Matson grew up seeing Native people fight erasure and oppression. But neither Matson nor Daniels had seen their Indigenous communities come out for transgender equality before.
That morning in February was different. At the end of the sidewalk, in red and black jackets, two elders stood with bundles of herbs, a transgender pride flag and the flag for the Pine Ridge Indian Reservation. Members of the Oglala Sioux Tribe had come to protest the bill. They were not alone. Two-spirit people, their family and friends had trekked from across the state to protest HB 1057.
As the sun started to rise, a cheer echoed over the capitol grounds. Daniels would recall it as one of the most beautiful moments of his life.
“And suddenly, with a cry of, “Hoka hey!” two Native riders galloped across the capitol lawn on horseback,” he wrote.
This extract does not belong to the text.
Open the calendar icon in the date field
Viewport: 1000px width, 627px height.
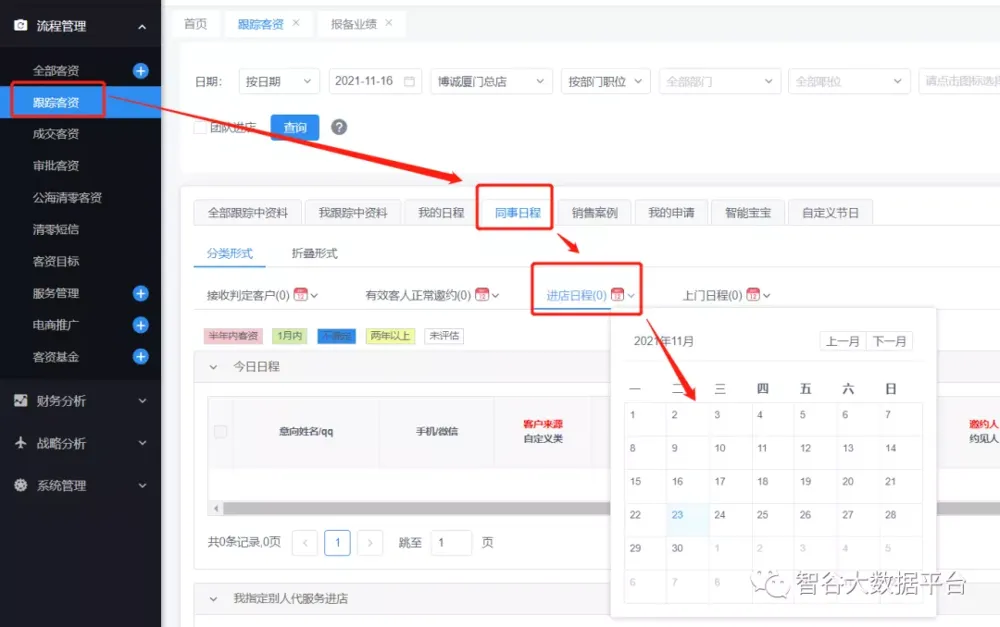[x=409, y=82]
One rider held up the transgender pride flag. It snapped in the wind. The kids and their parents shouted in delight. A photographer for the ACLU snapped a photo of the riders.
Tribes across the state showed up. They crowded into the committee room with banners and signs, the first visible Native protest to anti-trans bills the nation had seen. It wouldn’t be the last.
Matson, who was in Vermillion, four hours southeast of Pierre, watched the day unfold via social media updates and messages from Daniels, with whom they are raising kids.
“That was really incredible,” Matson said. “I hadn’t really even thought to start organizing in that way where we’re having these Indigenous two-spirit people showing up … like we’ve always been here and this is actually a really big part of our culture.”
Steph Viera, an associate producer at the indigenous-led NDN Collective based in Los Angeles, also followed the protest from afar. Viera had never seen such visible Native resistance in a rural location.
“It’s empowering to know that when I show up to a frontline or show up to a protest that I’m not alone,” he said. “As a trans masculine person, as a genderqueer person, I cross state lines a lot of the time for work. Naturally there’s an anxiety about how I will be perceived in the Western world.”
The moment in South Dakota reverberated throughout many tribal communities. For Daniels, it meant coming home in a new way. His own Lakota tribe welcomed him to participate in a ceremony for masculine people that he had long dreamed of. He has continued to participate in new ways that affirm him as a two-spirit person.
Viera also now works with youth in South Dakota. And Williams said her organization has benefited immensely from national support. Last year, the LGBTQ+ organization Way OUT Los Angeles granted Williams’ organization $158,000 to open a community center for transgender kids in South Dakota. The Prism Center opened in Sioux Falls in October, welcome news for many families with trans kids.
HB 1057 ultimately died in committee the day of the protest after Sen. Wayne Steinhauer was ambushed on the floor by a 16-year-old transgender constituent. But this year, the legislature passed a transgender youth health care ban. Gov. Kristi Noem signed it into law in February, the same day the Transformation Project had scheduled its gala.
“We all just wanted to stay home and curl up under a blanket and cry,” Williams said.
Instead, 250 people showed up to the gala. Anti-trans bills are passing, said advocates. But the community supporting transgender kids is growing more vocal, too. Native people, who have battled removal for generations, are now part of that fight.
“We’re in a time where we have folks coming out and reclaiming that term of two-spirit and stepping into those roles and finding ways that we can heal our people,” Viera said. “That’s something that I think that we’re working on as a community.”